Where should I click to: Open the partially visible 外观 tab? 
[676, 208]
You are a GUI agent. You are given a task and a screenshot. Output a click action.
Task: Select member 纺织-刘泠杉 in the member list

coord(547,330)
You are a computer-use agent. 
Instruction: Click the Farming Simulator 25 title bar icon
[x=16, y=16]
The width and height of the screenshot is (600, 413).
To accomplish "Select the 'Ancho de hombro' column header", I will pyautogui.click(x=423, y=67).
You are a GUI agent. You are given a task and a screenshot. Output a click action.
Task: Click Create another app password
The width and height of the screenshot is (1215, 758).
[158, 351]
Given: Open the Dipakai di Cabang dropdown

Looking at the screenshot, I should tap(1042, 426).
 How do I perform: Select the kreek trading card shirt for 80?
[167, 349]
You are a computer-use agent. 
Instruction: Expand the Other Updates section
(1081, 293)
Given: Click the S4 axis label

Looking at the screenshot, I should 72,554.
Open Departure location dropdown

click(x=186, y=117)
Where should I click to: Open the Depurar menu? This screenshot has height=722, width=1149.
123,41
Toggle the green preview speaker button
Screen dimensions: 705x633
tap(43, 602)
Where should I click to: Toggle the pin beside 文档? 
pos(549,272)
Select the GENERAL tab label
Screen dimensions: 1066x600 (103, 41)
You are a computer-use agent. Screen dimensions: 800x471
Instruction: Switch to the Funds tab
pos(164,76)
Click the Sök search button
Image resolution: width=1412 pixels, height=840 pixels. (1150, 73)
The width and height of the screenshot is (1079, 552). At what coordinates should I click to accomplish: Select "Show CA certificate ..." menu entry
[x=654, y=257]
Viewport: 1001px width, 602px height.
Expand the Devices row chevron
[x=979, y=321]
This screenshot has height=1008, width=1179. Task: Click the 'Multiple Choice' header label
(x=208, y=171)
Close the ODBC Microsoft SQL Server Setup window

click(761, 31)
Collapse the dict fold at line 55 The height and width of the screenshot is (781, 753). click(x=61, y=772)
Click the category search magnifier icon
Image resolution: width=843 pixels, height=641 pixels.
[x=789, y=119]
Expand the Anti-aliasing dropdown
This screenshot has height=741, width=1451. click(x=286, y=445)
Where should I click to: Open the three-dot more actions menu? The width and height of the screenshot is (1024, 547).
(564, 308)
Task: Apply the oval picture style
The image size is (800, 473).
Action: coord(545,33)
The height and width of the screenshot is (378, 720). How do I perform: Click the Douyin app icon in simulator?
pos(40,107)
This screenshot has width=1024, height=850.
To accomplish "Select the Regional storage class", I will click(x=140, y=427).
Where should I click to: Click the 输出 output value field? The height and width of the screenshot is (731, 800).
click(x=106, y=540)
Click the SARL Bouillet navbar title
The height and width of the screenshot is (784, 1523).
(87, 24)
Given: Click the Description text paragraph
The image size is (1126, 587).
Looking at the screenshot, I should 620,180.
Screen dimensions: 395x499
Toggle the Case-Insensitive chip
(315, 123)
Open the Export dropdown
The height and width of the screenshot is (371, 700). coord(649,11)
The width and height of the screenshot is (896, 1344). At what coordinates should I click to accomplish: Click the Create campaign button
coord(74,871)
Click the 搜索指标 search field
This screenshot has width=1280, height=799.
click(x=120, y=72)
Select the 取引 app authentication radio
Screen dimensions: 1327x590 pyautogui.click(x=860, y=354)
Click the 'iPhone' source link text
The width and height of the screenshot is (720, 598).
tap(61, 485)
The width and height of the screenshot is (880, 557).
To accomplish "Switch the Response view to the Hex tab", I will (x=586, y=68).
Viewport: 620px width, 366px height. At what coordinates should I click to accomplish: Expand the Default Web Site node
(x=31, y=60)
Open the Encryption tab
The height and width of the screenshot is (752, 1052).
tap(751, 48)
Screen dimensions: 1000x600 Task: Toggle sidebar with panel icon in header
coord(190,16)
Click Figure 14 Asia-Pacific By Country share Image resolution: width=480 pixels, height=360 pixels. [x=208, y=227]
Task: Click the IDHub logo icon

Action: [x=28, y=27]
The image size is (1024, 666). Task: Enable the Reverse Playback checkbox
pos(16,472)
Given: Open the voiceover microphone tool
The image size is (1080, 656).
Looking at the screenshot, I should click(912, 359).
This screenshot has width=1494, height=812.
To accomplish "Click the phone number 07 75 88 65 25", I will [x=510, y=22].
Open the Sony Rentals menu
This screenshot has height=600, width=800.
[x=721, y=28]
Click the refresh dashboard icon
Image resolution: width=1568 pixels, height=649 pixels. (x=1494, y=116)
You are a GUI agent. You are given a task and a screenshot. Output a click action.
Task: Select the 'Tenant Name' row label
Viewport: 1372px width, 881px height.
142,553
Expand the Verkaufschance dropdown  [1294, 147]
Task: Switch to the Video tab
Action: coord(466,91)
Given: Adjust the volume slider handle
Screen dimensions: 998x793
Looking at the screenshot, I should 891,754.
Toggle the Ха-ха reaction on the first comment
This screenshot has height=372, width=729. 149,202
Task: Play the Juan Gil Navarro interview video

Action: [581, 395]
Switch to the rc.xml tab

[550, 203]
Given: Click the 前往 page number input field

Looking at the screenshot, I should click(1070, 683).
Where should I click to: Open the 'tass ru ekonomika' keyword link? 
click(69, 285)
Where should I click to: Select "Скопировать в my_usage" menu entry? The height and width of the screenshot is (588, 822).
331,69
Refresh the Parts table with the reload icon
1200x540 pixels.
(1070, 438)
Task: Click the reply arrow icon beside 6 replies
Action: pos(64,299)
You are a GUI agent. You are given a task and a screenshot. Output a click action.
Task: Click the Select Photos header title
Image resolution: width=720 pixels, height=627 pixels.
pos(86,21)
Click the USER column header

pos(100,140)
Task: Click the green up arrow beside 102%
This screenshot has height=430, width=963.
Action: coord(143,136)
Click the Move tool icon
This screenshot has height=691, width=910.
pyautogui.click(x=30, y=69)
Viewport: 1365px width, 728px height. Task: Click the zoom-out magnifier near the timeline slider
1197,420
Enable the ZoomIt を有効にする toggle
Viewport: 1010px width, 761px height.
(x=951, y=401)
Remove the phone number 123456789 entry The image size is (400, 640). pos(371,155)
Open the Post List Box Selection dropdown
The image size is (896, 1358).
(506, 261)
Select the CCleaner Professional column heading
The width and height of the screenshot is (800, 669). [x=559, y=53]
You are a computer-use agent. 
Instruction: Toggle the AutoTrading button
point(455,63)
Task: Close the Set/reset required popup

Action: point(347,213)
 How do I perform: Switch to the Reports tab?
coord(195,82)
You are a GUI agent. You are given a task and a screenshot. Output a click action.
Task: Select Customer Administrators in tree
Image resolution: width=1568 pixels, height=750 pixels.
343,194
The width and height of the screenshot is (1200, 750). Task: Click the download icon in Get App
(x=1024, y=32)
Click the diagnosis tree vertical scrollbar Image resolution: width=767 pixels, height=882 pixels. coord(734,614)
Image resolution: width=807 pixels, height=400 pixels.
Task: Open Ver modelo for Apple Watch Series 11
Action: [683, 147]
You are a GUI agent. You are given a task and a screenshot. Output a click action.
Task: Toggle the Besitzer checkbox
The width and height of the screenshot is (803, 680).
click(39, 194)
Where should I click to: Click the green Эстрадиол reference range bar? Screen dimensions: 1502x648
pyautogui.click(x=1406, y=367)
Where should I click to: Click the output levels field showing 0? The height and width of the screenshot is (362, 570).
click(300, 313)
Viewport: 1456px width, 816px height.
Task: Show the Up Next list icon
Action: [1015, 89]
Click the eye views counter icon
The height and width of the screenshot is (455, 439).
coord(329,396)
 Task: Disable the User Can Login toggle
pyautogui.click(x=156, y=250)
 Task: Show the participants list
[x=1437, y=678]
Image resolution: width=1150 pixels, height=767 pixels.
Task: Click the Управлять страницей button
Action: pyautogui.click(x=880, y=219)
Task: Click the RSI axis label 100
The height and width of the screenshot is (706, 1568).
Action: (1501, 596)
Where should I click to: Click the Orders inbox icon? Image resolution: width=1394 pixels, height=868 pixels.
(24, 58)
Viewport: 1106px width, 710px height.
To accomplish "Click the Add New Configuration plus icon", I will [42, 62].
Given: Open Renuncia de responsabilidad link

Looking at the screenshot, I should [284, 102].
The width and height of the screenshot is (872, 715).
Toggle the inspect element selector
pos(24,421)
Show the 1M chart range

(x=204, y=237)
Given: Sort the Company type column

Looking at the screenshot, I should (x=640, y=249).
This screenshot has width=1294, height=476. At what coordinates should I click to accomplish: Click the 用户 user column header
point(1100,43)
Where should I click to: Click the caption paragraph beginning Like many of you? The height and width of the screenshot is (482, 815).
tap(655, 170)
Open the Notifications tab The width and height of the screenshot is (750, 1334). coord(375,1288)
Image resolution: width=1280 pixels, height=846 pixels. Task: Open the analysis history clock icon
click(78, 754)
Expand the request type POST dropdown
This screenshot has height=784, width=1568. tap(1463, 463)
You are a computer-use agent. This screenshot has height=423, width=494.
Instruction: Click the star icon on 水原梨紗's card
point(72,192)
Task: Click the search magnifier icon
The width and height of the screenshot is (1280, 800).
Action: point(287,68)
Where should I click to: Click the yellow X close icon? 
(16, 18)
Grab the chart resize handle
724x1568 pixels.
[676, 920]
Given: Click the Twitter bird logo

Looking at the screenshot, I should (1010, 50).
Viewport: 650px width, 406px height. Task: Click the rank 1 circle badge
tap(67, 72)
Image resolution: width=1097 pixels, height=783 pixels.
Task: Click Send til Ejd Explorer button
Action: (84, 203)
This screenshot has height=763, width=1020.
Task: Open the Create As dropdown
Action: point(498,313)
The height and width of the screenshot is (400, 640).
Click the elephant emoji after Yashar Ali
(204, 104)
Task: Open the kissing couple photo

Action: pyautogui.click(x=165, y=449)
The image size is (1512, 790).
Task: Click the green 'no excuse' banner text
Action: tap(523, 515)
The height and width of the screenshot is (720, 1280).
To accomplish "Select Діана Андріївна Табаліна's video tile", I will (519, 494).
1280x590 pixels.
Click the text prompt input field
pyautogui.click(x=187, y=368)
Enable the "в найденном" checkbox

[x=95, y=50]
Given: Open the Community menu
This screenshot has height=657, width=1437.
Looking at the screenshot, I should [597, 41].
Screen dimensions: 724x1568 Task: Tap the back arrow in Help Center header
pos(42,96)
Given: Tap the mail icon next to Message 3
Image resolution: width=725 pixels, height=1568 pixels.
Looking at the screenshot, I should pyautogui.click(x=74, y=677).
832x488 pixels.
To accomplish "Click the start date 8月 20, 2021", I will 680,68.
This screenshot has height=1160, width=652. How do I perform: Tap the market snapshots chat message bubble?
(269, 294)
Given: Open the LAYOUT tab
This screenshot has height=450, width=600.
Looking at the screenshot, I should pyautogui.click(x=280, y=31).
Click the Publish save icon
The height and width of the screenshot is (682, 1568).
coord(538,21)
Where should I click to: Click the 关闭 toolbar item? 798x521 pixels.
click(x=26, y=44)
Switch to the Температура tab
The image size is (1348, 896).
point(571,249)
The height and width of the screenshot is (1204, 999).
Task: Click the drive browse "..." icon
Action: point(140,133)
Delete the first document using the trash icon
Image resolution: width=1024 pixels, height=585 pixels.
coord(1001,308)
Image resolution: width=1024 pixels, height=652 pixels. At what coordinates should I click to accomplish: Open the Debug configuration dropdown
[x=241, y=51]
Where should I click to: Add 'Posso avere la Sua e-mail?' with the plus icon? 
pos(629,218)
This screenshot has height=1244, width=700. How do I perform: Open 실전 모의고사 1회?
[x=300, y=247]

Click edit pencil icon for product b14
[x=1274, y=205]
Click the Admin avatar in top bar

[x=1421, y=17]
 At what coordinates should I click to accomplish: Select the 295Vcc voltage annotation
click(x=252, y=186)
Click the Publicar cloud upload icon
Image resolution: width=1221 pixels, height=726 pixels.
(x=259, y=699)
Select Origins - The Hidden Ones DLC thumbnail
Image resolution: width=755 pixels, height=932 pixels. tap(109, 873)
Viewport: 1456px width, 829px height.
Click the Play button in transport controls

> **Requirement**: Above are some records; copy each line there that contains "handle".

> **Response to this task**:
Given: Adjust the volume slider handle
Grab the chart resize handle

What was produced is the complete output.